2. Breaking the “Memory” Bottleneck:Arm revealed a key bottleneck in current AI performance—memory bandwidth. The peak computing power of many NPUs is limited by the inability to access data at high speeds, preventing performance from being fully unleashed. The core advantage of SME2 lies in its direct integration into the CPU core, allowing for ultra-low latency access to high-speed cache and system memory, thus achieving efficiency far beyond theoretical computing power in practical applications.
3. Programmability and Versatility:Unlike fixed-function NPUs, CPUs equipped with SME2 offer complete programmability. This means developers can flexibly adapt to rapidly evolving AI models and algorithms without waiting for hardware updates. More importantly, the CPU is the only hardware that exists 100% in the Arm ecosystem, providing developers with a consistent and non-fragmented AI acceleration foundation, ensuring AI functions can run seamlessly across all devices.
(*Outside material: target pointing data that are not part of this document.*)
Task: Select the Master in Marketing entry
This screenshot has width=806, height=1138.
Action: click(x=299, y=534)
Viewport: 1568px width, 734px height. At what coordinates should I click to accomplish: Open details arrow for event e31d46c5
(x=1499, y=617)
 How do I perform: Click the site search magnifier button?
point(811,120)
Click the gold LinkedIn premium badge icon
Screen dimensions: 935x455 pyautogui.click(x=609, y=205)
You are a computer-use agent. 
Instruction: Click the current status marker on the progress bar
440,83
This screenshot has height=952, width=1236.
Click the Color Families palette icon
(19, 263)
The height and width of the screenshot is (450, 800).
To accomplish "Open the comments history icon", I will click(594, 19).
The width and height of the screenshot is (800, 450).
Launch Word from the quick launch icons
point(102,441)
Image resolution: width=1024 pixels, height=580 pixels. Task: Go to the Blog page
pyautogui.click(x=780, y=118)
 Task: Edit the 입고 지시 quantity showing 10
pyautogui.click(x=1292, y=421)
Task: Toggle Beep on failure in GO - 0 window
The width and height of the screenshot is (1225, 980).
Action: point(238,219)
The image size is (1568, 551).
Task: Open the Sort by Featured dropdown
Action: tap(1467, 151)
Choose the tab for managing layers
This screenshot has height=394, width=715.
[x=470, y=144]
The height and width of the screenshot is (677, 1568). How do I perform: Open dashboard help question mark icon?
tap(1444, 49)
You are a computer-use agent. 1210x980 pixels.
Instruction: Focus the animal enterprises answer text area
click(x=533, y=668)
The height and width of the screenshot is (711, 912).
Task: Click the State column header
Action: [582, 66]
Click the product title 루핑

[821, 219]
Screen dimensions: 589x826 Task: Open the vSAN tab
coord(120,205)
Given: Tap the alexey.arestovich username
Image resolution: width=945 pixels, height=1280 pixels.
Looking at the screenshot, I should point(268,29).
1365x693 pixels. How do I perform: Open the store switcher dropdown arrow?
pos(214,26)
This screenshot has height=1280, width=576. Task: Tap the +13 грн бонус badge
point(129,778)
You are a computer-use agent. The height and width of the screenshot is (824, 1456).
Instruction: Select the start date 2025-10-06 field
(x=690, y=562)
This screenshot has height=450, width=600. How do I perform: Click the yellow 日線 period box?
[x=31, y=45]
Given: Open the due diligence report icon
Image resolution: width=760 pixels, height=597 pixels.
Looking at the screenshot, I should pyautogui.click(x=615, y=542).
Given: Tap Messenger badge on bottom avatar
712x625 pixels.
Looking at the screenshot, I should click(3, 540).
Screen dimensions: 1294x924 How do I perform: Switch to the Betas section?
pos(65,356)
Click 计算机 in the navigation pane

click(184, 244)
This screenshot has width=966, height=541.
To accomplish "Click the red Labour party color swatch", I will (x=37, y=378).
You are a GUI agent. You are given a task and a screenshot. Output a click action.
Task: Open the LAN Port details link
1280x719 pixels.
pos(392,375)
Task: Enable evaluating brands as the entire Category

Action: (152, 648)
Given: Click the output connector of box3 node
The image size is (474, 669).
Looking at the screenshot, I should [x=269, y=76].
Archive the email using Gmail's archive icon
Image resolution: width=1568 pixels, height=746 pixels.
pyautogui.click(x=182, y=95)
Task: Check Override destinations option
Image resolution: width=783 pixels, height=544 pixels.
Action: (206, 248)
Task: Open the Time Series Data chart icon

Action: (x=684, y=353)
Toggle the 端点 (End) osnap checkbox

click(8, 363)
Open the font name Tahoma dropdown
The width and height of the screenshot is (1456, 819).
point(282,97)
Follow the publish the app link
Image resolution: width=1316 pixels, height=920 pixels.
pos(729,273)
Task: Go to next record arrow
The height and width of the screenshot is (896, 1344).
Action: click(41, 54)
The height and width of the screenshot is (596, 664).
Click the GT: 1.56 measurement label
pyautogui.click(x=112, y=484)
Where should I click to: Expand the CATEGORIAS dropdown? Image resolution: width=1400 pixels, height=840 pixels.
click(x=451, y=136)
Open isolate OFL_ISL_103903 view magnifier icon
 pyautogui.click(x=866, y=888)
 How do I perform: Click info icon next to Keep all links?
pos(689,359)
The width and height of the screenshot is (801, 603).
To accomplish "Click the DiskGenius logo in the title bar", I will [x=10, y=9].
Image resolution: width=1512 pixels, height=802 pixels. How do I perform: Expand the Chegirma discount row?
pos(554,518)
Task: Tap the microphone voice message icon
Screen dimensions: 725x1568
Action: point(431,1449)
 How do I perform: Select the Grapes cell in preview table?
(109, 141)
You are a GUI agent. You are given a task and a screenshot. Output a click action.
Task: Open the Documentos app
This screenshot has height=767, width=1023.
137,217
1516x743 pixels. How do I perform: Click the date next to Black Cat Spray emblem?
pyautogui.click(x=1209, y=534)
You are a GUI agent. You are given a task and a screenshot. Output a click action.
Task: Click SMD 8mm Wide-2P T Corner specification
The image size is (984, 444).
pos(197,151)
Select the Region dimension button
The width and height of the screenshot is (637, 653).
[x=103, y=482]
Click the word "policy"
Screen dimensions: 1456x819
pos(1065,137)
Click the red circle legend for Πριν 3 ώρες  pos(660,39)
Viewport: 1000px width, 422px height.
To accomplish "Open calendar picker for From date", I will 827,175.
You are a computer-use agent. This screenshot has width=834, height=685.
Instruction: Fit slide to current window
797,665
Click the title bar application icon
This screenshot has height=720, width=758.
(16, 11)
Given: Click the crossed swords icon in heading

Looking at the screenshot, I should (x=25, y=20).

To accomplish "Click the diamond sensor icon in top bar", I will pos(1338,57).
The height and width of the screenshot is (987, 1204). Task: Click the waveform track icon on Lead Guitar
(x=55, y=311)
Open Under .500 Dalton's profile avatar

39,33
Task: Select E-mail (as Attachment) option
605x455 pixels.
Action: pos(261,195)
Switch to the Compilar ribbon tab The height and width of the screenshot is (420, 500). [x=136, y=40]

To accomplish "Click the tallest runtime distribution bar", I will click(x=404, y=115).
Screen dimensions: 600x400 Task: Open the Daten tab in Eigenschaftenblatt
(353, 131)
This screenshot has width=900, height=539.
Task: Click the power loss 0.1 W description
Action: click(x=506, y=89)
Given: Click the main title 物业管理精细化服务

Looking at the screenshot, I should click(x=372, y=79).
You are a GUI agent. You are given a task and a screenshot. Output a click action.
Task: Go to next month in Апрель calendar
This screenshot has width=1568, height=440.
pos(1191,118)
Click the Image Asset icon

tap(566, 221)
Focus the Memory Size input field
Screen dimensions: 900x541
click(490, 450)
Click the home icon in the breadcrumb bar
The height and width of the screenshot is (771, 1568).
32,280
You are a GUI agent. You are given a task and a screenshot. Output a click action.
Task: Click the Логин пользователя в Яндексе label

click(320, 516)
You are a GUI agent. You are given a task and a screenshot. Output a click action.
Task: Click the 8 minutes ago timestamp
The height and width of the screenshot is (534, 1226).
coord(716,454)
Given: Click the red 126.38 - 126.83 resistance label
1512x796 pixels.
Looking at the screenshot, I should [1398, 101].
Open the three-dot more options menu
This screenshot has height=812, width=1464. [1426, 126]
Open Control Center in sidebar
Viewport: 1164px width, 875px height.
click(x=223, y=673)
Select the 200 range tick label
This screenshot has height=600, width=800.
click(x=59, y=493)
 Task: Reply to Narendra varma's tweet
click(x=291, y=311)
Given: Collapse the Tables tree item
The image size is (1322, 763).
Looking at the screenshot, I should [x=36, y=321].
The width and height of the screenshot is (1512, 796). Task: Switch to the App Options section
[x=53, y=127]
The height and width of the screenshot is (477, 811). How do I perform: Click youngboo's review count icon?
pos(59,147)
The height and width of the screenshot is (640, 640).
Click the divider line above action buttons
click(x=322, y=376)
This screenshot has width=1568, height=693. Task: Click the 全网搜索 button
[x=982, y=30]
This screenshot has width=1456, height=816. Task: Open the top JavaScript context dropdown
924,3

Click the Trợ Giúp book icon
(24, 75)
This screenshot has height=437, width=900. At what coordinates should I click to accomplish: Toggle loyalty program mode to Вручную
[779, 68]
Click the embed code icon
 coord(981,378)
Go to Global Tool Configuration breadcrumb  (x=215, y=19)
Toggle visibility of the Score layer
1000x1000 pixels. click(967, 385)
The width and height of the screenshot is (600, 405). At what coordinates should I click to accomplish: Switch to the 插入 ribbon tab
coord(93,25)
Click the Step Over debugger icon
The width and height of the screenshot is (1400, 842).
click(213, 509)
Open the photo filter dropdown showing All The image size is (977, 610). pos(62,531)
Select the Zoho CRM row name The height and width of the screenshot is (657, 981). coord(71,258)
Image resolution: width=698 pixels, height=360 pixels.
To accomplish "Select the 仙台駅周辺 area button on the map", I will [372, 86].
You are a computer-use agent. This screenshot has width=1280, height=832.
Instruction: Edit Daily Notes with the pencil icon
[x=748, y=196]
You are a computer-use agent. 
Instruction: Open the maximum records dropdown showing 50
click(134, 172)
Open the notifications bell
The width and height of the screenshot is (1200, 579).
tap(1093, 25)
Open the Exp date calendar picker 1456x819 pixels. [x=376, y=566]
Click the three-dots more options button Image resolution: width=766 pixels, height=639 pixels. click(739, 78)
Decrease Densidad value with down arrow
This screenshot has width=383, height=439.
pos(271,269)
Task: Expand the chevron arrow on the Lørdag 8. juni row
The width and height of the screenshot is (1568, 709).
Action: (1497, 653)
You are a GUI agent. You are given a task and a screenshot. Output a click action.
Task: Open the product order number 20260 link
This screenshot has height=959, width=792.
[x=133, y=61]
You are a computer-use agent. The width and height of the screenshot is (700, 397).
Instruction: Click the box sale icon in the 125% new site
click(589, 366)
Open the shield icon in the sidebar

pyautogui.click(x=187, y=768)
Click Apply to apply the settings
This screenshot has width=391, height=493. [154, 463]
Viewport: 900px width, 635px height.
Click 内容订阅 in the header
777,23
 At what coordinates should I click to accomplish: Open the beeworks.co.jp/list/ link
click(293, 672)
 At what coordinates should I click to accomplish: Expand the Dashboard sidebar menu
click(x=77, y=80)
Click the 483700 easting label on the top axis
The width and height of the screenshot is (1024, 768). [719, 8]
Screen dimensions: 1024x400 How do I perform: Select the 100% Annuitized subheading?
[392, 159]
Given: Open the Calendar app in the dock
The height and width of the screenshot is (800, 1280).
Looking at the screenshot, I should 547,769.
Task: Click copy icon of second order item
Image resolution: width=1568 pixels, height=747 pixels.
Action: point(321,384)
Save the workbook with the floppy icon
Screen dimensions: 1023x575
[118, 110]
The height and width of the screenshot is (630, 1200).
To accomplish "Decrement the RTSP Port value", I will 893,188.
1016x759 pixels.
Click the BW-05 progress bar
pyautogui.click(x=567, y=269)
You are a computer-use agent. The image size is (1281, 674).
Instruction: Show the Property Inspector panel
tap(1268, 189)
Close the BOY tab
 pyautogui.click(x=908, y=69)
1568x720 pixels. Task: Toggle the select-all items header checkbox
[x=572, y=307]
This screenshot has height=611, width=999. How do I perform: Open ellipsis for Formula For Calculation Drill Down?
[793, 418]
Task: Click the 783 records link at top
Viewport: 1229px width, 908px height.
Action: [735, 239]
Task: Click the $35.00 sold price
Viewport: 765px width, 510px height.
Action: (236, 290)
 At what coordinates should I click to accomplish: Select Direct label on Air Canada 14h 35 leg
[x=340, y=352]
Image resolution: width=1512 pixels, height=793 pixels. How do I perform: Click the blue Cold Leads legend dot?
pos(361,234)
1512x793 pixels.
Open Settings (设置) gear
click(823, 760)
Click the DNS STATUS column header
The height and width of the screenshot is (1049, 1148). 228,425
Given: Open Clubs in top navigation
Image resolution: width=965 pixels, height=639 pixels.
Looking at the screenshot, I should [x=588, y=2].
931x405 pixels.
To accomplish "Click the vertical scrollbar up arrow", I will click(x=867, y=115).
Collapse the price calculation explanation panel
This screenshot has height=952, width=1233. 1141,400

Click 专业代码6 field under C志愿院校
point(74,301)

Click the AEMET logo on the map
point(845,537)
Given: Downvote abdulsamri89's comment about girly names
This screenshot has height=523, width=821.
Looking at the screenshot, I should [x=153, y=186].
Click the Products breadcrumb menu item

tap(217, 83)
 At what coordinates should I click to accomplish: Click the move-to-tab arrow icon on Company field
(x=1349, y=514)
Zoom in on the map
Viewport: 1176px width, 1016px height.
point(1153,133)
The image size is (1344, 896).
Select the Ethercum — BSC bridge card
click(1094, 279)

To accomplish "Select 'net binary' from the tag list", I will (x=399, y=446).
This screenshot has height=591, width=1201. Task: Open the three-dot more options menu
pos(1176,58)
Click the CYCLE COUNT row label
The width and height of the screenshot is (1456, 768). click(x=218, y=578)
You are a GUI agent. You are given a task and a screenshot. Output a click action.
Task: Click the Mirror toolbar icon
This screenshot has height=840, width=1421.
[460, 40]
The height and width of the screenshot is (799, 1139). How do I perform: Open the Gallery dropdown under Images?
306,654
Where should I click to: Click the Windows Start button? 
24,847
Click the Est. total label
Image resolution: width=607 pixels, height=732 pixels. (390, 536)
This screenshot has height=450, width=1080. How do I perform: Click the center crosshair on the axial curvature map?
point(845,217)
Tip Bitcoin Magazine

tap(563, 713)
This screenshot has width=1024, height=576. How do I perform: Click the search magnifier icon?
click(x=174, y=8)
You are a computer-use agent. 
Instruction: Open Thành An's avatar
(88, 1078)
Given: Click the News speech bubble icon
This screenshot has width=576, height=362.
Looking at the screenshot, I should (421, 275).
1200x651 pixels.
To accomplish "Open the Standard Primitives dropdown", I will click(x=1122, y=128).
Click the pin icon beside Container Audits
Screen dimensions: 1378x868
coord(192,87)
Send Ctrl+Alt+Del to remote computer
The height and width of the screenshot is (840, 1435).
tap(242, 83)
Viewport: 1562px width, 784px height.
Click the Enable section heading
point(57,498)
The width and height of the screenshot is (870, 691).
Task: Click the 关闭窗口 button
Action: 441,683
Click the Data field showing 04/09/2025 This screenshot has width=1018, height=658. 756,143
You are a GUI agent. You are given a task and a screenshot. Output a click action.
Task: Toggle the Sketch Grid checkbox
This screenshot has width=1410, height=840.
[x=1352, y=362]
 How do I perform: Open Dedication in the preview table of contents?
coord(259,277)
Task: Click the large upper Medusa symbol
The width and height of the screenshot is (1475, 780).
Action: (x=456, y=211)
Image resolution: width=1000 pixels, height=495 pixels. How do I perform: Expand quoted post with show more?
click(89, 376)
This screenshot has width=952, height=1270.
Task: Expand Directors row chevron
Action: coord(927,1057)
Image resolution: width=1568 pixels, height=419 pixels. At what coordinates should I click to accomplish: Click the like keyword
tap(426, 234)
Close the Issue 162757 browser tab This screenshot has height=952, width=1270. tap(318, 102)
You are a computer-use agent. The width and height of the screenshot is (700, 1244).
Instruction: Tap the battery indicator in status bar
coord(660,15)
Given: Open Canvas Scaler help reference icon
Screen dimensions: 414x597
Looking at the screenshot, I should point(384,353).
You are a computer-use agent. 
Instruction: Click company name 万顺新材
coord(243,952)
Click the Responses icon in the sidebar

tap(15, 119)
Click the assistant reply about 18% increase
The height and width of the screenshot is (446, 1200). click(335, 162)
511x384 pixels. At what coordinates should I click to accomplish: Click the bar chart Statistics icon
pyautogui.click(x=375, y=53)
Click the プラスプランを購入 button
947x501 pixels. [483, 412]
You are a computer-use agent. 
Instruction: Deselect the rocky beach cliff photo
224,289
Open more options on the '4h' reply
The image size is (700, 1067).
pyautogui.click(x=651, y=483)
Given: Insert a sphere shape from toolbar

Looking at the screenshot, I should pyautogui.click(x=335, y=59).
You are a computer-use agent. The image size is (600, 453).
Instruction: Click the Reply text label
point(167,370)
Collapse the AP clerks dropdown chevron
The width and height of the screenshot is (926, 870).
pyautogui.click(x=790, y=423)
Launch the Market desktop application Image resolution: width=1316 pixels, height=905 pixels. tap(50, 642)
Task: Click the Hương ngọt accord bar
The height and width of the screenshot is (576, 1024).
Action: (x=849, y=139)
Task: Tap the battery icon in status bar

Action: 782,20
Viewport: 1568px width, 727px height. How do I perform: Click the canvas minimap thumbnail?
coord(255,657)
As Arm has introduced, the CPU will always be the general-purpose core. AI will run heterogeneously across CPUs, GPUs, NPUs, and the cloud, but the CPU will always be the central component at the system level. Therefore, the C1 series is not just a performance upgrade; Arm’s strategy is not to replace NPUs with CPUs, but to strengthen the CPU’s position in heterogeneous computing systems through SME2, maintaining its requirements for latency and flexibility.
Combining GPU and AI for Next-Generation Mobile Experience Enhancement
The GPU plays another key role in Arm’s AI landscape—handling AI tasks that are highly integrated with graphics and vision.

James McNiven, Vice President of Product Management for Arm’s Client Division, believes this is a key step in the evolution of the GPU’s role, as AI is reshaping the graphics field. In the future, GPUs will not only be quality renderers but also intelligent visual platforms. This echoes Arm’s concept of Neural Graphics: achieving super-resolution, frame generation, and denoising through AI, making GPUs the hub connecting perception and visual experience.
The Mali G1-Ultra achieves nearly double the performance on typical int8 and FP16 AI workloads by adding dedicated instructions and optimizing the microarchitecture, strongly supporting applications such as AI super-resolution and in-game AI enhancements.
Additionally, Arm Neural Technology introduces new AI-driven frame optimization, super sampling, and denoising technologies. It is provided in the form of Vulkan extensions, featuring programmability, marking Arm’s beginning of deeply integrating AI into the graphics pipeline, laying the software and hardware foundation for future mobile ray tracing, AI super-resolution (similar to DLSS/FSR), and frame generation technologies.
Although Arm does not manufacture devices, its technology is becoming the cornerstone of high-performance mobile gaming.
Focusing on Core IP to Empower Differentiation
Arm insists on only producing the most valuable core computing IP (CPU/GPU), while completely opening up the innovation space for system-level components such as NPU and ISP to partners. This strategy ensures the continuous evolution of foundational computing while allowing partners like Samsung and MediaTek to create distinctive SoCs.
Currently, KleidiAI has been integrated into frameworks such as PyTorch ExecuTorch, Google LiteRT, Alibaba MNN, and Microsoft ONNX Runtime. Developers can obtain the acceleration capabilities of SME2 directly without additional code modifications. This “out-of-the-box” approach significantly lowers the development threshold and provides a foundation for rapid validation by ecosystem partners.
Arm expects that by 2030, SME and SME2 technologies will cover over 3 billion devices, adding more than 10 billion TOPS of computing power.